The second question is whether Congress can delegate to the SEC the power to decide whether a case should be pursued as an administrative proceeding or as a civil enforcement action – that is, within the agency or in a federal district court. The government contends that the court’s decisions repeatedly and firmly have recognized congressional power to vest decisions about the enforcement of civil and criminal proceedings in the executive branch. For the government, Congress’s legislative power under Article I of the Constitution is “to determine the range of enforcement mechanisms” that should be available to the agency, while the executive branch’s power under Article II is “to choose among permissible enforcement mechanisms in particular cases.”
Jarkesy’s discussion of that point is remarkably concise – less than five pages of a 73-page brief. He reasons that the power to assign a particular claim to an Article I (that is, administrative) tribunal is “quintessentially legislative in nature.” Thus, Congress could create two separate causes of action, assigning one to an Article I tribunal and another to an Article III tribunal (a court), but it cannot create a single cause of action and allow the agency to decide in which tribunal it should be brought. Because the statute provides “no intelligible principle to constrain” the agency’s decision between tribunals, it impermissibly delegates the legislative power to the agency.
The third question in the case is whether the Constitution allows Congress to give the SEC’s administrative law judges protection from removal. Here, the key authority is the Supreme Court’s 2010 decision in Free Enterprise Fund v. Public Company, which held that Congress impermissibly limited the president’s executive power when it imposed “multiple” levels of tenure protection – so that an inferior officer could only be removed for cause by a principal officer, who could also be removed only for cause. Chief Justice John Roberts reasoned for the majority in that case that the president “cannot” fulfill his constitutional obligation to “‘take Care that the Laws be faithfully executed’ if he cannot oversee the faithfulness of the officers that execute them.”
Jarkesy has a simple argument here, because it is difficult to contest that the SEC’s administrative law judges have two tiers of protection against removal without cause.

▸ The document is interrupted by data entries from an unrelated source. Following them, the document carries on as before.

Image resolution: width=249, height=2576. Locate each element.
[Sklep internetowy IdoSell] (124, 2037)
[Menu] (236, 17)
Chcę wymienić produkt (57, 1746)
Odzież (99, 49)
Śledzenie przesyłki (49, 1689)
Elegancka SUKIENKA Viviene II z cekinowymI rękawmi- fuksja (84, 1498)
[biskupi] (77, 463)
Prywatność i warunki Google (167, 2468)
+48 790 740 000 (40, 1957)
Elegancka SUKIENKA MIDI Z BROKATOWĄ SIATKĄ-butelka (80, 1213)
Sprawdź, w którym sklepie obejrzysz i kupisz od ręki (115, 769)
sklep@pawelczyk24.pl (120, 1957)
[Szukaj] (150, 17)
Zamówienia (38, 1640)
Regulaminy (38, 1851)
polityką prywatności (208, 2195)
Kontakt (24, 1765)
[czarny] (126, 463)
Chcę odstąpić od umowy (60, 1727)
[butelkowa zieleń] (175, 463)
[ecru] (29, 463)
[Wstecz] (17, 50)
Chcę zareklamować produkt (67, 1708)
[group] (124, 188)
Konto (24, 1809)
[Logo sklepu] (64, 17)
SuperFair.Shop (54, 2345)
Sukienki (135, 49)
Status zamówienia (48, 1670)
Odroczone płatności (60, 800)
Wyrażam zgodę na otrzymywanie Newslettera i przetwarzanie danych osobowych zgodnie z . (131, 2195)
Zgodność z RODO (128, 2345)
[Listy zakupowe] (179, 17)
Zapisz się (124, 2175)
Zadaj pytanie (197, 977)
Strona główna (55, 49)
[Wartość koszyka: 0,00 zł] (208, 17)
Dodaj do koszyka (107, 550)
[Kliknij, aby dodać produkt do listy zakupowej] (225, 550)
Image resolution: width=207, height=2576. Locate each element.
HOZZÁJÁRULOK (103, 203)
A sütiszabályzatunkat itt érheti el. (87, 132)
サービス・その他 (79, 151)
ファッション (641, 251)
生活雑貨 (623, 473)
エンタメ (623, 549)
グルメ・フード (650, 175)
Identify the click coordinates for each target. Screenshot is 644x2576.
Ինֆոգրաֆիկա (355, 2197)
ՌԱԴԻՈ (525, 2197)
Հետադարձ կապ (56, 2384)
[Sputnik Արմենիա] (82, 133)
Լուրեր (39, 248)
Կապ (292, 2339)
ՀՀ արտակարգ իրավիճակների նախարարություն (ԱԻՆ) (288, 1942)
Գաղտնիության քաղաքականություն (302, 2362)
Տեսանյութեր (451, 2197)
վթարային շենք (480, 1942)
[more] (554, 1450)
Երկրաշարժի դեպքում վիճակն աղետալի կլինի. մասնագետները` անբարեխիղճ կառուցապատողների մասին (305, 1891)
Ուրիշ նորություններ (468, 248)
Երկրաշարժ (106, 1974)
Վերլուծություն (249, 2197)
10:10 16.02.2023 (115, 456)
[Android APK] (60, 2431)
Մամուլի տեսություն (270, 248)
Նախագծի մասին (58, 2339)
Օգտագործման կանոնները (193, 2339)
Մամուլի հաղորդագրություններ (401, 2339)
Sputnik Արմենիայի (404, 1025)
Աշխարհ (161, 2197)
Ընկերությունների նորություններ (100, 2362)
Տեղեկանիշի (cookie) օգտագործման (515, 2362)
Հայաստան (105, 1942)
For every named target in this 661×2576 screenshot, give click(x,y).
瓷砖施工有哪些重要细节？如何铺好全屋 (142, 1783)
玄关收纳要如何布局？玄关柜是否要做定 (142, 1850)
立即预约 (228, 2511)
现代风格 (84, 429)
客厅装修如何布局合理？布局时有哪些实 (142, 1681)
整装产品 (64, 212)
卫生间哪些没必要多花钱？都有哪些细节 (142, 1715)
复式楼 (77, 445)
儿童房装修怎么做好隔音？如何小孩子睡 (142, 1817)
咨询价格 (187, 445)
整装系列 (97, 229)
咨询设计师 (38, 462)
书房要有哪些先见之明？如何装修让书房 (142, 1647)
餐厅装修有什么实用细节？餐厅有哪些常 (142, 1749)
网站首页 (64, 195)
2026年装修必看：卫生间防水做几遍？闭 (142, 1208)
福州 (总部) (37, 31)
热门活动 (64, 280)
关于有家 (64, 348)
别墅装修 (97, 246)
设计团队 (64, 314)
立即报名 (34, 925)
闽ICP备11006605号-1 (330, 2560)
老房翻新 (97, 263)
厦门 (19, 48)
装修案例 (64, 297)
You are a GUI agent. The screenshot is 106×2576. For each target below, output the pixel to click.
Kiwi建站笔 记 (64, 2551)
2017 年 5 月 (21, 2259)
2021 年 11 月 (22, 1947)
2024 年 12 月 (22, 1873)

The government’s argument, essentially, is that Free Enterprise Fund applies only to “policymakers,” not to “adjudicators.” Roberts left that question open in Free Enterprise Fund, and the government pleads for an answer in its favor in this case, arguing that Congress surely can offer the agency more “leeway” to protect adjudicators. In substance, it is a plea that the administrative state requires tenure protection for adjudicators to provide any semblance of a fair process for adjudicating claims brought by the agency. The government pointedly notes that administrative law judges have had such protections since the original adoption of the Administrative Procedure Act shortly after World War II, and it decries the widespread disruption affirmance would wreak.
The summary above should make it clear that a complete affirmance of the 5th Circuit’s decision probably would be the most important administrative law decision of the last half-century. That suggests of course a pretty strong likelihood that several of the justices will be reluctant to go nearly so far. The argument should give a lot of insight as to which of the three challenges is likely to survive.